Render the stretch of the listing from the line containing "Where should I click to: Uncheck" through the line containing "click(x=301, y=214)" as a two-column CSV with the headers input and output. Each row should pair a line of text with the answer that follows it, with each value in one quoted field and line breaks replaced by spaces.

- [Data records]
•••••
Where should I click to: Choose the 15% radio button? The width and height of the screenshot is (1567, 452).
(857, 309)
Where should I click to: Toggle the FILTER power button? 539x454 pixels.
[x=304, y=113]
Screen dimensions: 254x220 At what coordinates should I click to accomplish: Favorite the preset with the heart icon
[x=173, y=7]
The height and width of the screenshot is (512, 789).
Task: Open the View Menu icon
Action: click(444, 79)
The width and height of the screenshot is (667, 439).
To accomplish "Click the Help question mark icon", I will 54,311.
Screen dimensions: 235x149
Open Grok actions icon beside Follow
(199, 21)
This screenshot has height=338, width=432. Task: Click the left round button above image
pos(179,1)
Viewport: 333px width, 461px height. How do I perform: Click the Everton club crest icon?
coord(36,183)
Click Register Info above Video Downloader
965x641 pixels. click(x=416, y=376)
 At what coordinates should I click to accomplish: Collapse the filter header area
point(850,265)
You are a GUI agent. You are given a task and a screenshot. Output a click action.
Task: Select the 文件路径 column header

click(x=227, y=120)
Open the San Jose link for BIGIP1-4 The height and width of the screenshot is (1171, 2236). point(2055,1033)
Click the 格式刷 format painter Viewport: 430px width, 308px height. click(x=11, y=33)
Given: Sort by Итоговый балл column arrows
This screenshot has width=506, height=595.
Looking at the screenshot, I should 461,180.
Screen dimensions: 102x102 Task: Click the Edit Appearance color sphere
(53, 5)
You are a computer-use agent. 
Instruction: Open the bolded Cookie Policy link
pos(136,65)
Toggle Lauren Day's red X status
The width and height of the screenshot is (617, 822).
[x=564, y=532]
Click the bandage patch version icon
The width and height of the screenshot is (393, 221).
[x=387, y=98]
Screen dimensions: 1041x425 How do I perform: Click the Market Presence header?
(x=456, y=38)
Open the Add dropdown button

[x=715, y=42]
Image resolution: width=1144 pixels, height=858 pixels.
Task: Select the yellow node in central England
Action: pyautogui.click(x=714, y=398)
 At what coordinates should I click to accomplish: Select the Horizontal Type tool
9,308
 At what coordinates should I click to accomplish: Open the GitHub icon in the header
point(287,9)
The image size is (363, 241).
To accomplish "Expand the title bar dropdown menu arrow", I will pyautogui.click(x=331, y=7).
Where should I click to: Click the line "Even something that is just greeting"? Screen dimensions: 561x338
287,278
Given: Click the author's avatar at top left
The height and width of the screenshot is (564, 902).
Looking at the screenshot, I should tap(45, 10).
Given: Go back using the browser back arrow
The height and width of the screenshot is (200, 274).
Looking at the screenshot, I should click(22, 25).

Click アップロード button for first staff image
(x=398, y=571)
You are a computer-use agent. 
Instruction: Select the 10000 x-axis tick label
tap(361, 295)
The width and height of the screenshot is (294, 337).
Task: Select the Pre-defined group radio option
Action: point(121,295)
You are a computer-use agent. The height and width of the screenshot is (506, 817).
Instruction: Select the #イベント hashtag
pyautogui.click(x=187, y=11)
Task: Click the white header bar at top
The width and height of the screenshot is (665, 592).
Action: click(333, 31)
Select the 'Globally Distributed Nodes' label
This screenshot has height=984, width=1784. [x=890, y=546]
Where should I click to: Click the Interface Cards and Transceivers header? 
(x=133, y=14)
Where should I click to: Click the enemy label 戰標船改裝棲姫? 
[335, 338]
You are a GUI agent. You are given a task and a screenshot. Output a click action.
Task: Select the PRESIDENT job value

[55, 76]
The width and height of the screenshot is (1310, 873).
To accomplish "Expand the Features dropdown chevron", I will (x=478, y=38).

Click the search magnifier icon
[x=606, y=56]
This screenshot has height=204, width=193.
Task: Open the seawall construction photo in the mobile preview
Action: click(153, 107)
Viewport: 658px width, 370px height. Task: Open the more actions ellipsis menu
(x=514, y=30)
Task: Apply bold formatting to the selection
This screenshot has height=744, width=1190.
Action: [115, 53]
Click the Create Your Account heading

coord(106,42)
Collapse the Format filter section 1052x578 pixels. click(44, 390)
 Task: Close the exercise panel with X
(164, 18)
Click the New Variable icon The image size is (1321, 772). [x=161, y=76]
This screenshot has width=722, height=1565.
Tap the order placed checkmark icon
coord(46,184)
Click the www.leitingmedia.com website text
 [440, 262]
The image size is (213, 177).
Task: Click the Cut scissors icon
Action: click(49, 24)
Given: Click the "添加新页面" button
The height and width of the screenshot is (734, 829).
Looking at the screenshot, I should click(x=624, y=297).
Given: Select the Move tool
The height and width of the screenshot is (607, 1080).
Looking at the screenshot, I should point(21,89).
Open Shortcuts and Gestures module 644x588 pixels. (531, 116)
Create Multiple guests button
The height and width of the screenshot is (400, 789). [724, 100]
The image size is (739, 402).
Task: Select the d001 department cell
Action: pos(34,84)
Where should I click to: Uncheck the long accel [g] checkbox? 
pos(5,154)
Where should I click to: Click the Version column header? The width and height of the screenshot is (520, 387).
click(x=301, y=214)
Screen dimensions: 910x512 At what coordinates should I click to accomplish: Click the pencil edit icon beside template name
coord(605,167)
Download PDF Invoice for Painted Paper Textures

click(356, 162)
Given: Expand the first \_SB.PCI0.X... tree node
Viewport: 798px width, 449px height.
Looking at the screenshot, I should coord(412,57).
•••••
- [Answer to the problem]
input,output
"Where should I click to: Uncheck the long accel [g] checkbox?","pos(5,154)"
"Where should I click to: Click the Version column header? The width and height of the screenshot is (520, 387).","click(x=301, y=214)"